Il vero timore, quindi, non è il meccanismo in sé, ma politico, e ciò che produce, ovvero la redistribuzione del potere. Le preferenze spostano l’asse dalla segreteria di partito al consenso del cittadino. E questo, per chi controlla le liste bloccate, è un rischio enorme. Non per la democrazia, ma per gli equilibri interni alle élite politiche.

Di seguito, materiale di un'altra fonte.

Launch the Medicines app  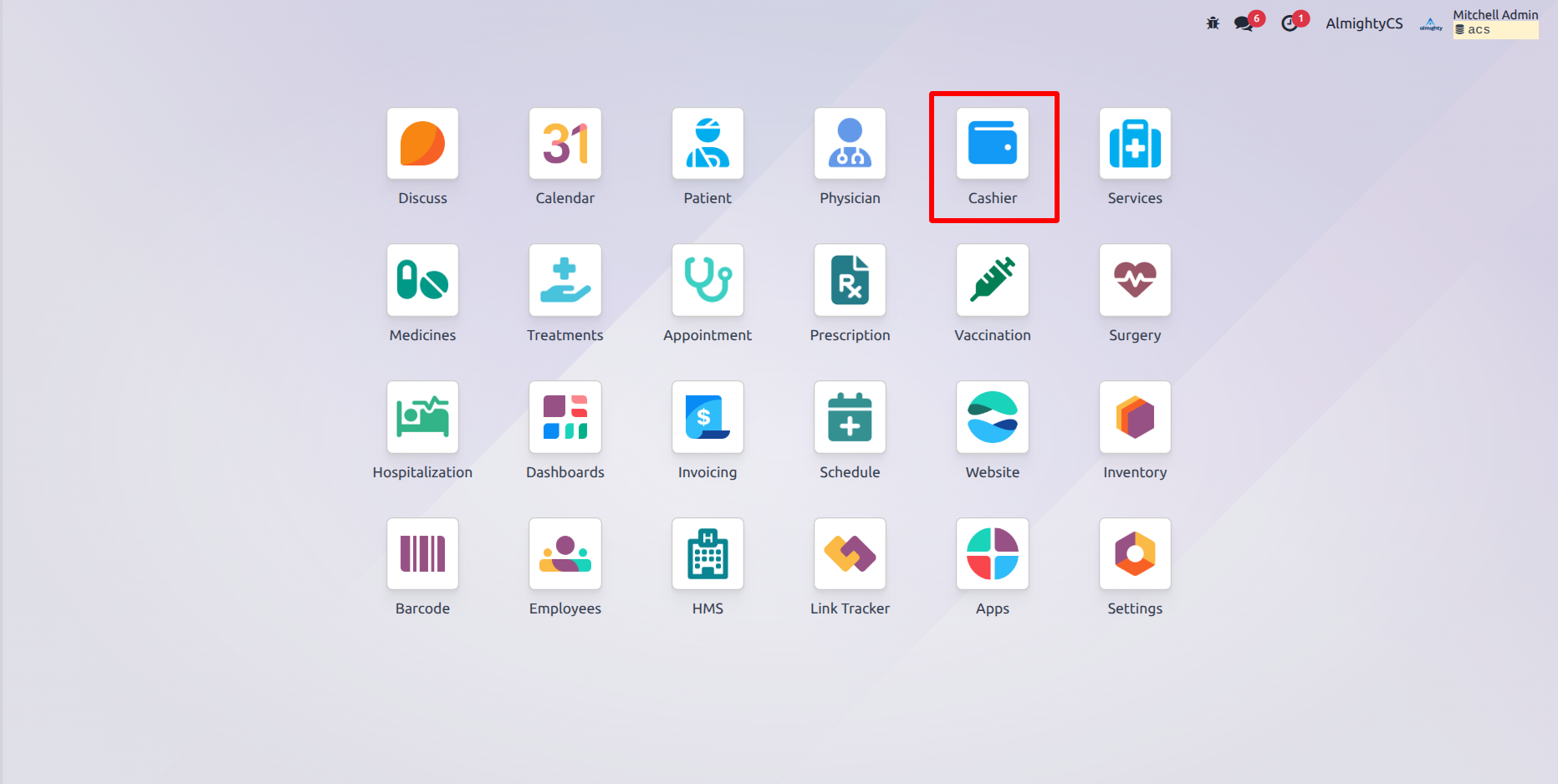click(x=422, y=280)
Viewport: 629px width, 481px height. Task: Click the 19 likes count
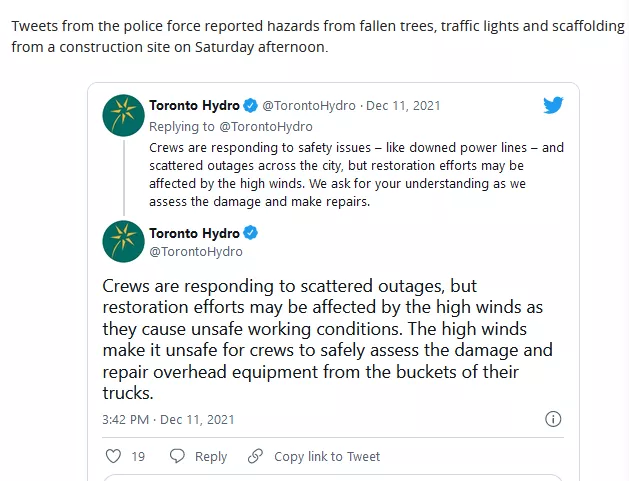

Nei comuni le preferenze sono la regola da decenni, il cittadino sceglie il sindaco e i consiglieri, premiando chi conosce, chi ha lavorato sul territorio, chi ha costruito relazioni politiche reali, chi merita. Alle europee accade lo stesso, competizione aperta, voto di opinione e di presenza. Non c’è alcun collasso del sistema democratico, anzi, maggiore responsabilizzazione degli eletti e maggiore partecipazione degli elettori.
Allora perché al Parlamento nazionale dovrebbe essere diverso? La risposta più onesta è che il Parlamento è il cuore del potere politico nazionale, lì si formano governi, maggioranze, leadership. Introdurre le preferenze significa rendere meno decisivi i vertici di partito, più contendibili i seggi, meno controllabile la composizione dei gruppi parlamentari. In una parola meno nominati e più eletti.
Dire che le preferenze vanno bene per comuni, regioni ed Europa ma non per il Parlamento significa, in sostanza, affermare che il cittadino abbia la maturità per scegliere i suoi rappresentanti a livello locale e sovranazionale, ma non abbastanza per decidere chi debba legiferare in suo nome a Roma. È una tesi paternalistica, che tradisce una sfiducia di fondo verso l’elettorato. Ma Giorgia Meloni si sottrae a questa impostazione autoritaria, ed insiste per riportare il diritto di scelta ai cittadini.
La verità è più semplice, le preferenze restituiscono potere di scelta al cittadino e, di conseguenza, sottraggono potere di nomina alle oligarchie di partito. Il dibattito reale è tutto qui. Non sulla sicurezza del sistema elettorale, ma sul controllo del potere politico.
Il calcolo politico è evidente. La Meloni sa che il tema è trasversale e può creare imbarazzi dentro la stessa maggioranza, ma sostiene con forza il diritto dell’elettore di scegliere il propio rappresentante. Le reazioni prudenti di Forza Italia e le resistenze della Lega raccontano più di mille dichiarazioni, la preferenza rompe gli equilibri interni ai partiti, perché sposta il potere dalle segreterie ai territori. E i territori, si sa, sono imprevedibili. Solo una leadership forte può reggere.